Given task 1
In the R&D programme text, what year was White established?

Passage provided
***

R&D Programme 2020-2023 – Informed Design

R&D Programme 2020-2023 – Informed Design

We have a long tradition of connecting research to our projects. We are curious and investigative; through asking questions, we can stay true to our ethos of making the world a better place. The purpose of this – our fourth research and development (R&D) programme – is to outline guidelines for our activities for the next few years in the fields of circular architecture and healthy living environments.

Our curiosity is reflected in the way we work. We believe that search for new knowledge will strengthen our offer for the future. Our mission is to enable sustainable life through the art of architecture.

Research and development has been an important part of the culture at White since it was established in 1951. As an employeeowned company, White sees investments in R&D as a way to develop ourselves, our sector and society at large. Our exploratory and investigative culture serves to nurture both curiosity and creativity in all our activities.

In line with our Strategic Plan the R&D programme should support and inspire our working methods as we strive to enable sustainable life through the art of architecture. During this coming programme period we would particularly like to see initiatives and collaborations that lead to innovations, solutions, new business and new insights into architecture’s role as a catalyst in the transformation of society.

Informed Design – a tool for change

The practice of architecture involves the managing of complex assignments that demand insights into challenges, as well as the capacity to handle large amounts of information.

With the R&D programme’s overall theme of Informed Design we want to emphasise both the possibilities and necessity that knowledge from different disciplines is brought into the design process, to help inform decisions and to push the boundaries of architecture. We see evidence all around us that the requirements for architectural practice are rapidly changing. Digital development is creating endless possibilities to create new design solutions that are informed by data, analysis and simulations.

Both analogue and digital working methods are now part of our daily life. We are fully convinced that design needs to be informed by many different sources: by tried and tested construction know-how, by people’s experiences and changing needs, by fundamental ecological requirements, in addition to technical and economic parameters.

***

[Data records]

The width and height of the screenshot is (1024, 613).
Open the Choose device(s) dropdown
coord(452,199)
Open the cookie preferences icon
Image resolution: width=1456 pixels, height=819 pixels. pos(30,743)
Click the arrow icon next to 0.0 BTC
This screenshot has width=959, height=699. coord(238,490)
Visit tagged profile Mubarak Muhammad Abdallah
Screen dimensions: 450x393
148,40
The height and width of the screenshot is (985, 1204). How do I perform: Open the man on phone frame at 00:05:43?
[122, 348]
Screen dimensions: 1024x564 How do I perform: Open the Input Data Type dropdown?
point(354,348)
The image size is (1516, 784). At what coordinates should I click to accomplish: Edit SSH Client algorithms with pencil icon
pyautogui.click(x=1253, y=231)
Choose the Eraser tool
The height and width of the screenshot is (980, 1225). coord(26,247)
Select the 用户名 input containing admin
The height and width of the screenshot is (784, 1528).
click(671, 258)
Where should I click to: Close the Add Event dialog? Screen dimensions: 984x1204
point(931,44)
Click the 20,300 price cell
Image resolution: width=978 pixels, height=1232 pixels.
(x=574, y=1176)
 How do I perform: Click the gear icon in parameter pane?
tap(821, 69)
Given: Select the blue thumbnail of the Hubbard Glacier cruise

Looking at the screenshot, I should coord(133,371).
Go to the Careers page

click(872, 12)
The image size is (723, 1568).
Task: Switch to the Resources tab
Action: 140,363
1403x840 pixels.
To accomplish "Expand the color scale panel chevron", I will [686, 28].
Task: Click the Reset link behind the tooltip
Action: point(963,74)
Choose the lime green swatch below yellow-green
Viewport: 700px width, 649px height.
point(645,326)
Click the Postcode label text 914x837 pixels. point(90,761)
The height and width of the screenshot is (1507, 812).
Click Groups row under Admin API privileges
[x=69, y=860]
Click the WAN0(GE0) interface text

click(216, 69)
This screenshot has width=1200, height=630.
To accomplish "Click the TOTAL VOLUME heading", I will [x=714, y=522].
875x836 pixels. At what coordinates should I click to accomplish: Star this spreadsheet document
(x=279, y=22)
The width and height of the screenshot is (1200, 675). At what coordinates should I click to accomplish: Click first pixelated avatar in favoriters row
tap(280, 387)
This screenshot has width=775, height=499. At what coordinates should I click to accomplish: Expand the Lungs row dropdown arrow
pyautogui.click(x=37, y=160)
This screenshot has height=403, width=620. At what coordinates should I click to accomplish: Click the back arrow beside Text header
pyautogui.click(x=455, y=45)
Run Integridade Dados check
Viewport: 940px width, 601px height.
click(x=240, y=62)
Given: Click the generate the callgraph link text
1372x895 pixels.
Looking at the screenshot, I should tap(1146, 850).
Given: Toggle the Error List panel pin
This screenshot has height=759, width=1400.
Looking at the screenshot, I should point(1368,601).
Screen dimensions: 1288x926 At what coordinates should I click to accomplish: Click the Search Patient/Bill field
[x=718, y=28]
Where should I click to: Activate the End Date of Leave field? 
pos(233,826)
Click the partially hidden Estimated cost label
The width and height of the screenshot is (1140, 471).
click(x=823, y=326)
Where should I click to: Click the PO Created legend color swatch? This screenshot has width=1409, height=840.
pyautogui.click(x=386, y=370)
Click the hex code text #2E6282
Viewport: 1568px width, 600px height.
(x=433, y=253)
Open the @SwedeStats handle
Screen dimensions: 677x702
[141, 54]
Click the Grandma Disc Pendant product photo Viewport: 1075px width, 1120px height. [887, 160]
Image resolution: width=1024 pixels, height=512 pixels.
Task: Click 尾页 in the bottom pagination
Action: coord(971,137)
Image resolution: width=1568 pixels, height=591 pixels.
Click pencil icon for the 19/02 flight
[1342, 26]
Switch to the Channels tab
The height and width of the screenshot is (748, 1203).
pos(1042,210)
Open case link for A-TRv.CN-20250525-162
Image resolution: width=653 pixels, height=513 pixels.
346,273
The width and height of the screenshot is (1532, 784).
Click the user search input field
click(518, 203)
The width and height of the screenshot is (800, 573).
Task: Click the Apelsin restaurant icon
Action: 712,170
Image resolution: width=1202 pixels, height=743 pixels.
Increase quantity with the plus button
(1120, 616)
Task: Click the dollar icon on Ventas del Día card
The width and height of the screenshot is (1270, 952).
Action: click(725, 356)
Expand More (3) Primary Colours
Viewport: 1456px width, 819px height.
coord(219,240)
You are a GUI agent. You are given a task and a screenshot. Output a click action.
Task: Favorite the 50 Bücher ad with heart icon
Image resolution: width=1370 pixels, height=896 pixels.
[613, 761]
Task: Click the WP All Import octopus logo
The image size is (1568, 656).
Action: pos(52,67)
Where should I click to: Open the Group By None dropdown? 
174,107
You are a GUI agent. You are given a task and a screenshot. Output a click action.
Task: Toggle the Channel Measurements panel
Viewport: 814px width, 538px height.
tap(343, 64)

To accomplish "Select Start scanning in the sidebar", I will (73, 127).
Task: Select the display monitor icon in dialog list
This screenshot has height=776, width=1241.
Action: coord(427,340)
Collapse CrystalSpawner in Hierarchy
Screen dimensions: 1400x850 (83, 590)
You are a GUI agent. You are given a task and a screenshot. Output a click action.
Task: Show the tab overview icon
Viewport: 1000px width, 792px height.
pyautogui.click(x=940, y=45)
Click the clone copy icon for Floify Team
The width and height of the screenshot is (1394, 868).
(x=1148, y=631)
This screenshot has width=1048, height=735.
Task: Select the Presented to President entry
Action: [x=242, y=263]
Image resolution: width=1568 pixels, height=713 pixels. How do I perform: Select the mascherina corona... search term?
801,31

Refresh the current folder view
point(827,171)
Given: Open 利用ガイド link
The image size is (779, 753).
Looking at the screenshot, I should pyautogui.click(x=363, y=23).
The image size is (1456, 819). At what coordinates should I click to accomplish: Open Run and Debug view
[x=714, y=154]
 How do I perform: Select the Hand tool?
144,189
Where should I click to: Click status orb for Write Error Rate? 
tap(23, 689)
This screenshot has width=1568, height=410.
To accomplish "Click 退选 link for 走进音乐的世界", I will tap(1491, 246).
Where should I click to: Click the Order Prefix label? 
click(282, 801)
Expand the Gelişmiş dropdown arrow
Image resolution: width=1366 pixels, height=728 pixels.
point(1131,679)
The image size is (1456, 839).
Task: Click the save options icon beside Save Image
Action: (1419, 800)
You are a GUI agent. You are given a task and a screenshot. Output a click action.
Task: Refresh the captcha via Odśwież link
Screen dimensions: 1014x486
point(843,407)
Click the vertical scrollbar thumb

***

Given task 2
Lay out everything in the data records from the very first line down to the line containing "click(671, 258)" as a JSON list of strings. Use one string per line and leave out blank lines.

Full solution 1
1951

Full solution 2
[
  "The width and height of the screenshot is (1024, 613).",
  "Open the Choose device(s) dropdown",
  "coord(452,199)",
  "Open the cookie preferences icon",
  "Image resolution: width=1456 pixels, height=819 pixels. pos(30,743)",
  "Click the arrow icon next to 0.0 BTC",
  "This screenshot has width=959, height=699. coord(238,490)",
  "Visit tagged profile Mubarak Muhammad Abdallah",
  "Screen dimensions: 450x393",
  "148,40",
  "The height and width of the screenshot is (985, 1204). How do I perform: Open the man on phone frame at 00:05:43?",
  "[122, 348]",
  "Screen dimensions: 1024x564 How do I perform: Open the Input Data Type dropdown?",
  "point(354,348)",
  "The image size is (1516, 784). At what coordinates should I click to accomplish: Edit SSH Client algorithms with pencil icon",
  "pyautogui.click(x=1253, y=231)",
  "Choose the Eraser tool",
  "The height and width of the screenshot is (980, 1225). coord(26,247)",
  "Select the 用户名 input containing admin",
  "The height and width of the screenshot is (784, 1528).",
  "click(671, 258)"
]